> Exercise description
Each line of the listing is to be copied exactly.
○ ○ ○ ○ ○ ○ ○
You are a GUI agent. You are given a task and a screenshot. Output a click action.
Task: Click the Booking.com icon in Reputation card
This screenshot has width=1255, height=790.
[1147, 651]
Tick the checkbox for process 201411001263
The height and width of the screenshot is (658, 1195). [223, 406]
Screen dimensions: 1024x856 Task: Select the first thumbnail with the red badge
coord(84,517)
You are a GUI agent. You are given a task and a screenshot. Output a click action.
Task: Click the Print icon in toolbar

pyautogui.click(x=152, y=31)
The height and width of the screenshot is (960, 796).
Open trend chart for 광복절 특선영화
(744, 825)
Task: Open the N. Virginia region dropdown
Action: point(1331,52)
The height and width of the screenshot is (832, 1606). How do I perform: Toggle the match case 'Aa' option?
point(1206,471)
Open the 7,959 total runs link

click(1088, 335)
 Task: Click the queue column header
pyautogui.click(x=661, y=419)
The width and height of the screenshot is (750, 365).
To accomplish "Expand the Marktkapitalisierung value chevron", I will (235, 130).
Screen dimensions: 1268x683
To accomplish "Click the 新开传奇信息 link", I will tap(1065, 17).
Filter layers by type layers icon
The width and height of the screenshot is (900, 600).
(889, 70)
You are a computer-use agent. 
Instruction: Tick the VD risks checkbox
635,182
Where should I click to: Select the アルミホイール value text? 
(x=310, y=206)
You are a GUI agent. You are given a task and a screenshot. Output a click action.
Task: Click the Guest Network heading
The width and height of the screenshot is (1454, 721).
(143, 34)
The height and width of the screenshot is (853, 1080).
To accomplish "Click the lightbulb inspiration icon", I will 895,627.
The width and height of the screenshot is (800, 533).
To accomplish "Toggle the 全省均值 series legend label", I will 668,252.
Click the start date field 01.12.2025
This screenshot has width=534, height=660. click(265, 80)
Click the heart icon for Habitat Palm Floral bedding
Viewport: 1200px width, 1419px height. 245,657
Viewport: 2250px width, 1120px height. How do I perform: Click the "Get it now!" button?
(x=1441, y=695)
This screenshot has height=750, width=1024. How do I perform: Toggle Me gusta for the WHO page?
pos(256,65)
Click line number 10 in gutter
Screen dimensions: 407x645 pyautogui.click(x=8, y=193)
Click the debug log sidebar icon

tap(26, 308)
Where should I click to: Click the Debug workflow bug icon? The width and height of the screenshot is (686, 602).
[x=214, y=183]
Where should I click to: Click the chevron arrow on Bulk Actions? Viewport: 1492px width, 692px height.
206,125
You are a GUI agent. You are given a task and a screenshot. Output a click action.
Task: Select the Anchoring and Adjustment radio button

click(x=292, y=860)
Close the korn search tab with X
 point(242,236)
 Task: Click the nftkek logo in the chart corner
○ ○ ○ ○ ○ ○ ○
> Result of this task
You are a GUI agent. You are given a task and a screenshot. Output a click action.
Task: Click the Booking.com icon in Reputation card
This screenshot has width=1255, height=790.
[1147, 651]
Tick the checkbox for process 201411001263
The height and width of the screenshot is (658, 1195). [223, 406]
Screen dimensions: 1024x856 Task: Select the first thumbnail with the red badge
coord(84,517)
You are a GUI agent. You are given a task and a screenshot. Output a click action.
Task: Click the Print icon in toolbar

pyautogui.click(x=152, y=31)
The height and width of the screenshot is (960, 796).
Open trend chart for 광복절 특선영화
(744, 825)
Task: Open the N. Virginia region dropdown
Action: point(1331,52)
The height and width of the screenshot is (832, 1606). How do I perform: Toggle the match case 'Aa' option?
point(1206,471)
Open the 7,959 total runs link

click(1088, 335)
 Task: Click the queue column header
pyautogui.click(x=661, y=419)
The width and height of the screenshot is (750, 365).
To accomplish "Expand the Marktkapitalisierung value chevron", I will (235, 130).
Screen dimensions: 1268x683
To accomplish "Click the 新开传奇信息 link", I will tap(1065, 17).
Filter layers by type layers icon
The width and height of the screenshot is (900, 600).
(889, 70)
You are a computer-use agent. 
Instruction: Tick the VD risks checkbox
635,182
Where should I click to: Select the アルミホイール value text? 
(x=310, y=206)
You are a GUI agent. You are given a task and a screenshot. Output a click action.
Task: Click the Guest Network heading
The width and height of the screenshot is (1454, 721).
(143, 34)
The height and width of the screenshot is (853, 1080).
To accomplish "Click the lightbulb inspiration icon", I will 895,627.
The width and height of the screenshot is (800, 533).
To accomplish "Toggle the 全省均值 series legend label", I will 668,252.
Click the start date field 01.12.2025
This screenshot has width=534, height=660. click(265, 80)
Click the heart icon for Habitat Palm Floral bedding
Viewport: 1200px width, 1419px height. 245,657
Viewport: 2250px width, 1120px height. How do I perform: Click the "Get it now!" button?
(x=1441, y=695)
This screenshot has height=750, width=1024. How do I perform: Toggle Me gusta for the WHO page?
pos(256,65)
Click line number 10 in gutter
Screen dimensions: 407x645 pyautogui.click(x=8, y=193)
Click the debug log sidebar icon

tap(26, 308)
Where should I click to: Click the Debug workflow bug icon? The width and height of the screenshot is (686, 602).
[x=214, y=183]
Where should I click to: Click the chevron arrow on Bulk Actions? Viewport: 1492px width, 692px height.
206,125
You are a GUI agent. You are given a task and a screenshot. Output a click action.
Task: Select the Anchoring and Adjustment radio button

click(x=292, y=860)
Close the korn search tab with X
 point(242,236)
 Task: Click the nftkek logo in the chart corner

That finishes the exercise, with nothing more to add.